Start of Block
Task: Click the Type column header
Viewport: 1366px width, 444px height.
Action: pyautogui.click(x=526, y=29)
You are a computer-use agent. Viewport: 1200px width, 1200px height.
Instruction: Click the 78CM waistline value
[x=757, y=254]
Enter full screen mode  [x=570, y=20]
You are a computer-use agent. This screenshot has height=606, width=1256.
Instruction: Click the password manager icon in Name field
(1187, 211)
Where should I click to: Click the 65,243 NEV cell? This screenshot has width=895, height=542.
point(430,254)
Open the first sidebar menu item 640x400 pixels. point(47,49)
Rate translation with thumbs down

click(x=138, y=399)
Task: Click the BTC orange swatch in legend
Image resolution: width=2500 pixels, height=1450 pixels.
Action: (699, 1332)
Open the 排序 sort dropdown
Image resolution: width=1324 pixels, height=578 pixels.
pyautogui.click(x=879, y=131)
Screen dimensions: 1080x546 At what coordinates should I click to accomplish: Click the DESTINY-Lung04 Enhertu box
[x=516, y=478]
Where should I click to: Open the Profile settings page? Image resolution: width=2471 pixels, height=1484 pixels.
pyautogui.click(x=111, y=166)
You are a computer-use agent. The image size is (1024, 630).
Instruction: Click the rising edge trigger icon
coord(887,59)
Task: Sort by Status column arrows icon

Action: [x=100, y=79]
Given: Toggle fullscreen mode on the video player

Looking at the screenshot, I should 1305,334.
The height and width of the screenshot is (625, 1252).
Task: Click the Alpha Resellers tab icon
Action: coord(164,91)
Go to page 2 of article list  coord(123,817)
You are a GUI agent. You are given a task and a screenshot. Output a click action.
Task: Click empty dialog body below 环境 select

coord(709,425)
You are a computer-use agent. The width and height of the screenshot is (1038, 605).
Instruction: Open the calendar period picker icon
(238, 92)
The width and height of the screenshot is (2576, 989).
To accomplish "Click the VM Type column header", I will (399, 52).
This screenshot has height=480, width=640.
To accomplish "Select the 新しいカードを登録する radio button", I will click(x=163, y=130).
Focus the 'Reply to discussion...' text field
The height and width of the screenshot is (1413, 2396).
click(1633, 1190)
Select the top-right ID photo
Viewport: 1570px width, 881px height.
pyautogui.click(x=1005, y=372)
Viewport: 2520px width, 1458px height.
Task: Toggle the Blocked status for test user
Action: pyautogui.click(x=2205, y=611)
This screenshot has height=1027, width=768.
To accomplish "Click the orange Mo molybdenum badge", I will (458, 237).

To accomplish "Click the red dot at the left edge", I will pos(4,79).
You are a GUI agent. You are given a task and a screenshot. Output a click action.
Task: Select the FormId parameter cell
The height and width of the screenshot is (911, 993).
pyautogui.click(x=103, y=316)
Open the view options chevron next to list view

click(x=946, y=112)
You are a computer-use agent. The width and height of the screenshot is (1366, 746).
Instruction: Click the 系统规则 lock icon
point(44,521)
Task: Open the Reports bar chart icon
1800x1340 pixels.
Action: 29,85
End of Block
Activity:
Retype every entry exactly as it stands.

Solution to this problem:
Task: Click the Type column header
Viewport: 1366px width, 444px height.
Action: pyautogui.click(x=526, y=29)
You are a computer-use agent. Viewport: 1200px width, 1200px height.
Instruction: Click the 78CM waistline value
[x=757, y=254]
Enter full screen mode  [x=570, y=20]
You are a computer-use agent. This screenshot has height=606, width=1256.
Instruction: Click the password manager icon in Name field
(1187, 211)
Where should I click to: Click the 65,243 NEV cell? This screenshot has width=895, height=542.
point(430,254)
Open the first sidebar menu item 640x400 pixels. point(47,49)
Rate translation with thumbs down

click(x=138, y=399)
Task: Click the BTC orange swatch in legend
Image resolution: width=2500 pixels, height=1450 pixels.
Action: (699, 1332)
Open the 排序 sort dropdown
Image resolution: width=1324 pixels, height=578 pixels.
pyautogui.click(x=879, y=131)
Screen dimensions: 1080x546 At what coordinates should I click to accomplish: Click the DESTINY-Lung04 Enhertu box
[x=516, y=478]
Where should I click to: Open the Profile settings page? Image resolution: width=2471 pixels, height=1484 pixels.
pyautogui.click(x=111, y=166)
You are a computer-use agent. The image size is (1024, 630).
Instruction: Click the rising edge trigger icon
coord(887,59)
Task: Sort by Status column arrows icon

Action: [x=100, y=79]
Given: Toggle fullscreen mode on the video player

Looking at the screenshot, I should 1305,334.
The height and width of the screenshot is (625, 1252).
Task: Click the Alpha Resellers tab icon
Action: coord(164,91)
Go to page 2 of article list  coord(123,817)
You are a GUI agent. You are given a task and a screenshot. Output a click action.
Task: Click empty dialog body below 环境 select

coord(709,425)
You are a computer-use agent. The width and height of the screenshot is (1038, 605).
Instruction: Open the calendar period picker icon
(238, 92)
The width and height of the screenshot is (2576, 989).
To accomplish "Click the VM Type column header", I will (399, 52).
This screenshot has height=480, width=640.
To accomplish "Select the 新しいカードを登録する radio button", I will click(x=163, y=130).
Focus the 'Reply to discussion...' text field
The height and width of the screenshot is (1413, 2396).
click(1633, 1190)
Select the top-right ID photo
Viewport: 1570px width, 881px height.
pyautogui.click(x=1005, y=372)
Viewport: 2520px width, 1458px height.
Task: Toggle the Blocked status for test user
Action: pyautogui.click(x=2205, y=611)
This screenshot has height=1027, width=768.
To accomplish "Click the orange Mo molybdenum badge", I will (458, 237).

To accomplish "Click the red dot at the left edge", I will pos(4,79).
You are a GUI agent. You are given a task and a screenshot. Output a click action.
Task: Select the FormId parameter cell
The height and width of the screenshot is (911, 993).
pyautogui.click(x=103, y=316)
Open the view options chevron next to list view

click(x=946, y=112)
You are a computer-use agent. The width and height of the screenshot is (1366, 746).
Instruction: Click the 系统规则 lock icon
point(44,521)
Task: Open the Reports bar chart icon
1800x1340 pixels.
Action: 29,85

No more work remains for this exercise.